__Work task__
Repeat the data below in full and exactly.

Start of Block

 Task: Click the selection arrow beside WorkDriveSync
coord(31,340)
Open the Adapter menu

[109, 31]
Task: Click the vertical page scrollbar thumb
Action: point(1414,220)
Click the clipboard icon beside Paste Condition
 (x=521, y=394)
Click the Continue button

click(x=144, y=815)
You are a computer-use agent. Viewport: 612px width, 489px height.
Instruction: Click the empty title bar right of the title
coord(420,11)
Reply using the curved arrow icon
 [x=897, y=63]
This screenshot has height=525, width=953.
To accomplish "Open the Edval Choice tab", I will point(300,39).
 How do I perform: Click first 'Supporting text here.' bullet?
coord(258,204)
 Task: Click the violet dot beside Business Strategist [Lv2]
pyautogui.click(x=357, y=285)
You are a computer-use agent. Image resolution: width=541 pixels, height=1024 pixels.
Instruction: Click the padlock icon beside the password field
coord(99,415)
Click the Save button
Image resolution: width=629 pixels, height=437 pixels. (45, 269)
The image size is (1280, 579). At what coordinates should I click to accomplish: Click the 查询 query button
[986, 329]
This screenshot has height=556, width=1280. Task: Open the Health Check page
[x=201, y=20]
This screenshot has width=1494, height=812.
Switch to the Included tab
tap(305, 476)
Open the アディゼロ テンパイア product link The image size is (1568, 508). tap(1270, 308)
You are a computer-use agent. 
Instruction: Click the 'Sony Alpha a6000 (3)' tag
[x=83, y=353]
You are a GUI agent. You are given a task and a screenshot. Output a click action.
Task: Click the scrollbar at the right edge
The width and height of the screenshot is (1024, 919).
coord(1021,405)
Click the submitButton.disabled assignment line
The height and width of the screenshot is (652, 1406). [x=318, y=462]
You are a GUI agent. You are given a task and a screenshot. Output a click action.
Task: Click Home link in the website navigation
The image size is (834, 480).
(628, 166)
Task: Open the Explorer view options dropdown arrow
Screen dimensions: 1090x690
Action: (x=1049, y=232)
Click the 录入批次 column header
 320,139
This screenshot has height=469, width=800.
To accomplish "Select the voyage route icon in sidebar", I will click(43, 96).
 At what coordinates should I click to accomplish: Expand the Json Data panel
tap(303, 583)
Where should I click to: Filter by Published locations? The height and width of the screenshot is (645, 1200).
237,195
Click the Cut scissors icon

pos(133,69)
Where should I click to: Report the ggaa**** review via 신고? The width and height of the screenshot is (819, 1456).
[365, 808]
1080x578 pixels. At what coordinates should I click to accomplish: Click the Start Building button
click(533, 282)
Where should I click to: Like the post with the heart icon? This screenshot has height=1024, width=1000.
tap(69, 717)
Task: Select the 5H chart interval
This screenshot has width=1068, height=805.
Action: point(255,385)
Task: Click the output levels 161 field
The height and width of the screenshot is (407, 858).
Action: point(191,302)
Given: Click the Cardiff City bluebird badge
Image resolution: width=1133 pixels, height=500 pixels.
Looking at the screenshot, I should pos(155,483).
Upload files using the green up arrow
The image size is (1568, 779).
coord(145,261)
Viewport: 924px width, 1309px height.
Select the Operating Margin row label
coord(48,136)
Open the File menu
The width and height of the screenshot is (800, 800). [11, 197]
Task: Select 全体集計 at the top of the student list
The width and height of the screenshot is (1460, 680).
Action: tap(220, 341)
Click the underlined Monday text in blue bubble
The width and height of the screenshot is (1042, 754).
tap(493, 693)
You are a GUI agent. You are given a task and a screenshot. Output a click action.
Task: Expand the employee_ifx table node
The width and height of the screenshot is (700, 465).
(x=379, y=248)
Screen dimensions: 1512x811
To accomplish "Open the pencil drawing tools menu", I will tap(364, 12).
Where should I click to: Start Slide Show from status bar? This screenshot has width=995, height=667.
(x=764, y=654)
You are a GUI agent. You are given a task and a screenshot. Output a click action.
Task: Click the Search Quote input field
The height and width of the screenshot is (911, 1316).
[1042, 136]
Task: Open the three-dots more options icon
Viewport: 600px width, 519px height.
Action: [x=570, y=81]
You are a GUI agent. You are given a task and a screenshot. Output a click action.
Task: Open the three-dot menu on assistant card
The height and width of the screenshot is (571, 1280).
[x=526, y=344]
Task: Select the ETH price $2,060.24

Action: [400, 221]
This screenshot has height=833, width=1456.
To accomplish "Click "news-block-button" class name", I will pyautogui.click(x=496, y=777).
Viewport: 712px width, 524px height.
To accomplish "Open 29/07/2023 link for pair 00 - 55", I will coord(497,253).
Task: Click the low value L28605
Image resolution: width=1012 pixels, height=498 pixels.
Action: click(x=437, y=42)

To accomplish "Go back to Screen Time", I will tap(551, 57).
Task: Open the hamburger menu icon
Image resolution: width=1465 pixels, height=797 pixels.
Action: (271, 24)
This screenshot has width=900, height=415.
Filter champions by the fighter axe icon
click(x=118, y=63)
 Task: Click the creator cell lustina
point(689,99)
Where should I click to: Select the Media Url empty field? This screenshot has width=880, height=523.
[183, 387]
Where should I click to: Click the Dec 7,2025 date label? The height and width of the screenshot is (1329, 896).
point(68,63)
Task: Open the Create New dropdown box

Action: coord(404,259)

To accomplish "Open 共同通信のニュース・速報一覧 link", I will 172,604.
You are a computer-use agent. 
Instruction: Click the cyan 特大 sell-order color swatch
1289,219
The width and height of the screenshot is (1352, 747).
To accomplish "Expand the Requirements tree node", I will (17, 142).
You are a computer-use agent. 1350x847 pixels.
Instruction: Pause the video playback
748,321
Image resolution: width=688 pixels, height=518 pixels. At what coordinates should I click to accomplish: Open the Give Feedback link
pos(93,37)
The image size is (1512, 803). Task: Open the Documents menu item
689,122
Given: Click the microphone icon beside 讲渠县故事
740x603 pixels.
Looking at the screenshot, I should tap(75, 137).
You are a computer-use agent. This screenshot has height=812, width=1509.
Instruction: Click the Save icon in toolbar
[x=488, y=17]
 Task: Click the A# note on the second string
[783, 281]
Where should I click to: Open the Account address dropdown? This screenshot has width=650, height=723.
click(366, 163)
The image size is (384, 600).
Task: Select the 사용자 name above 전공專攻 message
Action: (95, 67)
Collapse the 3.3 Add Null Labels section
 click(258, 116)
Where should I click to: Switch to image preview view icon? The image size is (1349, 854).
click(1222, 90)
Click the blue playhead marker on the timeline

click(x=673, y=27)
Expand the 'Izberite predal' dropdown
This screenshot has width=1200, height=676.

End of Block

__Task response__
 Task: Click the selection arrow beside WorkDriveSync
coord(31,340)
Open the Adapter menu

[109, 31]
Task: Click the vertical page scrollbar thumb
Action: point(1414,220)
Click the clipboard icon beside Paste Condition
 (x=521, y=394)
Click the Continue button

click(x=144, y=815)
You are a computer-use agent. Viewport: 612px width, 489px height.
Instruction: Click the empty title bar right of the title
coord(420,11)
Reply using the curved arrow icon
 [x=897, y=63]
This screenshot has height=525, width=953.
To accomplish "Open the Edval Choice tab", I will point(300,39).
 How do I perform: Click first 'Supporting text here.' bullet?
coord(258,204)
 Task: Click the violet dot beside Business Strategist [Lv2]
pyautogui.click(x=357, y=285)
You are a computer-use agent. Image resolution: width=541 pixels, height=1024 pixels.
Instruction: Click the padlock icon beside the password field
coord(99,415)
Click the Save button
Image resolution: width=629 pixels, height=437 pixels. (45, 269)
The image size is (1280, 579). At what coordinates should I click to accomplish: Click the 查询 query button
[986, 329]
This screenshot has height=556, width=1280. Task: Open the Health Check page
[x=201, y=20]
This screenshot has width=1494, height=812.
Switch to the Included tab
tap(305, 476)
Open the アディゼロ テンパイア product link The image size is (1568, 508). tap(1270, 308)
You are a computer-use agent. 
Instruction: Click the 'Sony Alpha a6000 (3)' tag
[x=83, y=353]
You are a GUI agent. You are given a task and a screenshot. Output a click action.
Task: Click the scrollbar at the right edge
The width and height of the screenshot is (1024, 919).
coord(1021,405)
Click the submitButton.disabled assignment line
The height and width of the screenshot is (652, 1406). [x=318, y=462]
You are a GUI agent. You are given a task and a screenshot. Output a click action.
Task: Click Home link in the website navigation
The image size is (834, 480).
(628, 166)
Task: Open the Explorer view options dropdown arrow
Screen dimensions: 1090x690
Action: (x=1049, y=232)
Click the 录入批次 column header
 320,139
This screenshot has height=469, width=800.
To accomplish "Select the voyage route icon in sidebar", I will click(43, 96).
 At what coordinates should I click to accomplish: Expand the Json Data panel
tap(303, 583)
Where should I click to: Filter by Published locations? The height and width of the screenshot is (645, 1200).
237,195
Click the Cut scissors icon

pos(133,69)
Where should I click to: Report the ggaa**** review via 신고? The width and height of the screenshot is (819, 1456).
[365, 808]
1080x578 pixels. At what coordinates should I click to accomplish: Click the Start Building button
click(533, 282)
Where should I click to: Like the post with the heart icon? This screenshot has height=1024, width=1000.
tap(69, 717)
Task: Select the 5H chart interval
This screenshot has width=1068, height=805.
Action: point(255,385)
Task: Click the output levels 161 field
The height and width of the screenshot is (407, 858).
Action: point(191,302)
Given: Click the Cardiff City bluebird badge
Image resolution: width=1133 pixels, height=500 pixels.
Looking at the screenshot, I should pos(155,483).
Upload files using the green up arrow
The image size is (1568, 779).
coord(145,261)
Viewport: 924px width, 1309px height.
Select the Operating Margin row label
coord(48,136)
Open the File menu
The width and height of the screenshot is (800, 800). [11, 197]
Task: Select 全体集計 at the top of the student list
The width and height of the screenshot is (1460, 680).
Action: tap(220, 341)
Click the underlined Monday text in blue bubble
The width and height of the screenshot is (1042, 754).
tap(493, 693)
You are a GUI agent. You are given a task and a screenshot. Output a click action.
Task: Expand the employee_ifx table node
The width and height of the screenshot is (700, 465).
(x=379, y=248)
Screen dimensions: 1512x811
To accomplish "Open the pencil drawing tools menu", I will tap(364, 12).
Where should I click to: Start Slide Show from status bar? This screenshot has width=995, height=667.
(x=764, y=654)
You are a GUI agent. You are given a task and a screenshot. Output a click action.
Task: Click the Search Quote input field
The height and width of the screenshot is (911, 1316).
[1042, 136]
Task: Open the three-dots more options icon
Viewport: 600px width, 519px height.
Action: [x=570, y=81]
You are a GUI agent. You are given a task and a screenshot. Output a click action.
Task: Open the three-dot menu on assistant card
The height and width of the screenshot is (571, 1280).
[x=526, y=344]
Task: Select the ETH price $2,060.24

Action: [400, 221]
This screenshot has height=833, width=1456.
To accomplish "Click "news-block-button" class name", I will pyautogui.click(x=496, y=777).
Viewport: 712px width, 524px height.
To accomplish "Open 29/07/2023 link for pair 00 - 55", I will coord(497,253).
Task: Click the low value L28605
Image resolution: width=1012 pixels, height=498 pixels.
Action: click(x=437, y=42)

To accomplish "Go back to Screen Time", I will tap(551, 57).
Task: Open the hamburger menu icon
Image resolution: width=1465 pixels, height=797 pixels.
Action: (271, 24)
This screenshot has width=900, height=415.
Filter champions by the fighter axe icon
click(x=118, y=63)
 Task: Click the creator cell lustina
point(689,99)
Where should I click to: Select the Media Url empty field? This screenshot has width=880, height=523.
[183, 387]
Where should I click to: Click the Dec 7,2025 date label? The height and width of the screenshot is (1329, 896).
point(68,63)
Task: Open the Create New dropdown box

Action: coord(404,259)

To accomplish "Open 共同通信のニュース・速報一覧 link", I will 172,604.
You are a computer-use agent. 
Instruction: Click the cyan 特大 sell-order color swatch
1289,219
The width and height of the screenshot is (1352, 747).
To accomplish "Expand the Requirements tree node", I will (17, 142).
You are a computer-use agent. 1350x847 pixels.
Instruction: Pause the video playback
748,321
Image resolution: width=688 pixels, height=518 pixels. At what coordinates should I click to accomplish: Open the Give Feedback link
pos(93,37)
The image size is (1512, 803). Task: Open the Documents menu item
689,122
Given: Click the microphone icon beside 讲渠县故事
740x603 pixels.
Looking at the screenshot, I should tap(75, 137).
You are a computer-use agent. This screenshot has height=812, width=1509.
Instruction: Click the Save icon in toolbar
[x=488, y=17]
 Task: Click the A# note on the second string
[783, 281]
Where should I click to: Open the Account address dropdown? This screenshot has width=650, height=723.
click(366, 163)
The image size is (384, 600).
Task: Select the 사용자 name above 전공專攻 message
Action: (95, 67)
Collapse the 3.3 Add Null Labels section
 click(258, 116)
Where should I click to: Switch to image preview view icon? The image size is (1349, 854).
click(1222, 90)
Click the blue playhead marker on the timeline

click(x=673, y=27)
Expand the 'Izberite predal' dropdown
This screenshot has width=1200, height=676.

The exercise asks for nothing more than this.